Sometimes people don’t seem to understand why/how there is so much for me to think about. It’s like, once you’ve drawn a conclusion - which I seem to have (i.e., there is no objective truth in anything at all, and reality IS exactly what you perceive through belief subjectively) - what’s the point of continuing with all this theorizing of reality? What’s the point of theory if it’s just that? Where does it ever get you?
Well, I think I have two answers to these questions that aren’t really related: 1. It’s not as if I’m after some sort of answer (as I’ve mentioned over and over again), I just like becoming immersed in the process of it, thought. The product is always secondary if of any importance at all. It’s like art. 2. It’s not as if I can’t see reality in the “normal” not bewildered state that most people seem to see it, it’s kind of like a search for any possible reason at all to live in a reality, to morph my reality to something that is completely detached from “ordinary unquestioning perception”. It’s like a vessel, like an escape. From whatever reasons, I cannot stay put in “reality”.
I will elaborate:
1. I think I have come to believe that philosophy in the academic sense is terribly boring and rather meaningless. I cannot read “philosophy”* even though I guess you would classify what I write as philosophy wouldn’t you? Maybe I should just give it a different name. I’ll just call it theory. Theorizing. I am a theorist. That is what I’ll say I do.
I would like to speak of philosophy as a medium and compare it with a set of watercolors. Academic philosophy is like when you focus on all the techniques of painting and try to figure out and argue which techniques are better and which will allow you to paint the best picture of the universe and such. Theorizing (what I’m calling it) would be like just painting freely and losing it and not caring, just going with it for the sake of it just because the process is so incredibly captivating, and then ending up with some sort of picture of the universe that happens to be amazing anyways. Yes, you see the clear bias from my words, but I’m not arguing that academic philosophy is objectively meaningless. I don’t want to argue or “prove” anything. That has no point to me. It’s just my view on art. I do not think the former use of watercolors is what art is, and to me theory is an art where the medium is reality itself.
I think a great many people paint for the sake of perfection of skill and satisfaction in the production of a precise painting, but I don’t think that is what artists do. It seems strange to go and ask an experienced artist “Why do you paint?” “What is the point of continuing with painting if you already have such skill and have decided which techniques are your preferred?” “Where does painting ever get you?” So why should you ask me the same questions when reality is my set of paints? Don’t you understand the point of painting at all? Haven’t you ever painted anything yourself? Do you not know/can you not relate to what it feels like to paint?

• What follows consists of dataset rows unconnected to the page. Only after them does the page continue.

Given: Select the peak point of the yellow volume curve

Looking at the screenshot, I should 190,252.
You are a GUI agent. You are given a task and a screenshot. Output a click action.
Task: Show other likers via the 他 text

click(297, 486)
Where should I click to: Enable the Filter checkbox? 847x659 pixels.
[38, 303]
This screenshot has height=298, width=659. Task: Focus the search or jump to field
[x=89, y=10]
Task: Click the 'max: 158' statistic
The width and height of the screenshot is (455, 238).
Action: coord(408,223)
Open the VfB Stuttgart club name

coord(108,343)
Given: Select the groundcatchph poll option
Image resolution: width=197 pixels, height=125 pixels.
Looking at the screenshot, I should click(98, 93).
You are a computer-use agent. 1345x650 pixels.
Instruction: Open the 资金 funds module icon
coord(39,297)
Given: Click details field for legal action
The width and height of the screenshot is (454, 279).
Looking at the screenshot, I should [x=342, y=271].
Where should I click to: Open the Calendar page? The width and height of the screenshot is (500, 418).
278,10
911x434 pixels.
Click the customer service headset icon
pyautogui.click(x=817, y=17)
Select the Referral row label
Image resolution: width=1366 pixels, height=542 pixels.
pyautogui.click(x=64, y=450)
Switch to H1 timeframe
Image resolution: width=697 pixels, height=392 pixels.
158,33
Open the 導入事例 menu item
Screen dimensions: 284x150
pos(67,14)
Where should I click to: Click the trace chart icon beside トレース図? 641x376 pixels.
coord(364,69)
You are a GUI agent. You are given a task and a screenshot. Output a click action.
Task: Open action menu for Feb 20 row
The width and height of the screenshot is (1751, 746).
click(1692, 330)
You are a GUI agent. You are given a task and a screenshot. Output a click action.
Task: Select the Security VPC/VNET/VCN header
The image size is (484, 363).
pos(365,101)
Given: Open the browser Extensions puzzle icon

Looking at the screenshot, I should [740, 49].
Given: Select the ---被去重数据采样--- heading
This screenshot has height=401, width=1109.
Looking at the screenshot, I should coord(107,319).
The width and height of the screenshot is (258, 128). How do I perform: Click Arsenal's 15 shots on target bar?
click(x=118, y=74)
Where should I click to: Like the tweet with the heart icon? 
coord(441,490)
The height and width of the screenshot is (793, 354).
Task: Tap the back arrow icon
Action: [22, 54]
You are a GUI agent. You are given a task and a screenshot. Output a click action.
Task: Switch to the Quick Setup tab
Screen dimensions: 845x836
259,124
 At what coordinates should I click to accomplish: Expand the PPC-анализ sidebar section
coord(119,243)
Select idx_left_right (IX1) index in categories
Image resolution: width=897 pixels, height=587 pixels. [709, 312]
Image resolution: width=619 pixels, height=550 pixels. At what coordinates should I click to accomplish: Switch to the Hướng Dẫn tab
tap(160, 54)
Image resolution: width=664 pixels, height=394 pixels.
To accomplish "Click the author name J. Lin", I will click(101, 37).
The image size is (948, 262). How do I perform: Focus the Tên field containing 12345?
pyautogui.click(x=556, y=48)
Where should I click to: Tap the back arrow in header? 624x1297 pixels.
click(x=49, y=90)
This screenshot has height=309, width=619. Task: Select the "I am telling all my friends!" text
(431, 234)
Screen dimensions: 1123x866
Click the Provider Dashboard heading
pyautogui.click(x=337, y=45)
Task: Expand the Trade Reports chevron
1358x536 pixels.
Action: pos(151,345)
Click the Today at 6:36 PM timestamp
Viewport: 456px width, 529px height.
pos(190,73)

I fear I have already presented myself as a terrible romanticist, but it pains me to think about how much the world (of artists) is missing out on the unbelievably extraordinary medium of reality. Talk of creativity - paints, pencils, music, words, whatever, those are just media, as is reality. But what is reality? With what could you possibly create with more freedom, more space for vision, more enchantment, wonder, than with the manipulation of reality itself?! How could anyone not realize!?
And then you would probably say, “What do you mean “manipulation” of reality? You can’t just change reality the way you create whatever you want on paper when you paint with watercolors.” But you would be missing the point! You can manipulate reality though! That’s what you do all the time! And I am NOT talking about it as if it were some sort of figurative thing. It is absolutely LITERAL!!*** (also see: reality the strange loop) You change reality into exactly what you (at the present moment) believe it is**. That is your creation. It is your work of art, just like everything else.
And how could I not be constantly addicted to this most inordinately immense field of freely floating imagination? Where would you possibly find more room for imagination than in the state of reality itself? This is infuriating! It’s like the most enjoyably possible explosion of my brain and my mind. It’s like, “Ughhhhhhhhhh, I can’t! All I can do is stare..”
But anyhow, this is why I don’t especially enjoy reading academic philosophy, academic “reality”. It’s like painters and painters painting so many paintings and for the primary purpose of presenting their painting as THE painting of the universe. That is absurd. It’s a painting. We enjoy its distinct aesthetic profoundly, but not nearly its attempt at persuasion. There is no “best” painting. The act of “comparison” based on subjective perceptions is bizarre. There are only paintings, all marvelous, magnificent, magical, each and every single one. That is why you keep on looking, living more paintings. Why would you just stop at one?
//Part 2 to be continued…//
*Most if not all of it angers/infuriates me. I cannot handle the restricted/narrow-mindedness of it. Can’t you at least leave your human mind behind first before you start floating in theory?
**This is why the inverted spectrum applied to perception of present moment time create a whole convoluted “mess” of overlapping realities assuming that other minds do exist, and other “realities” of all different natures would exist at the same instances in time (in space?). How? What?
***But of course - this is my universe, and this is what I believe. (And yes, of course it’s circular? What isn’t? What’s wrong with circularity? What’s not wrong about being non-circular?)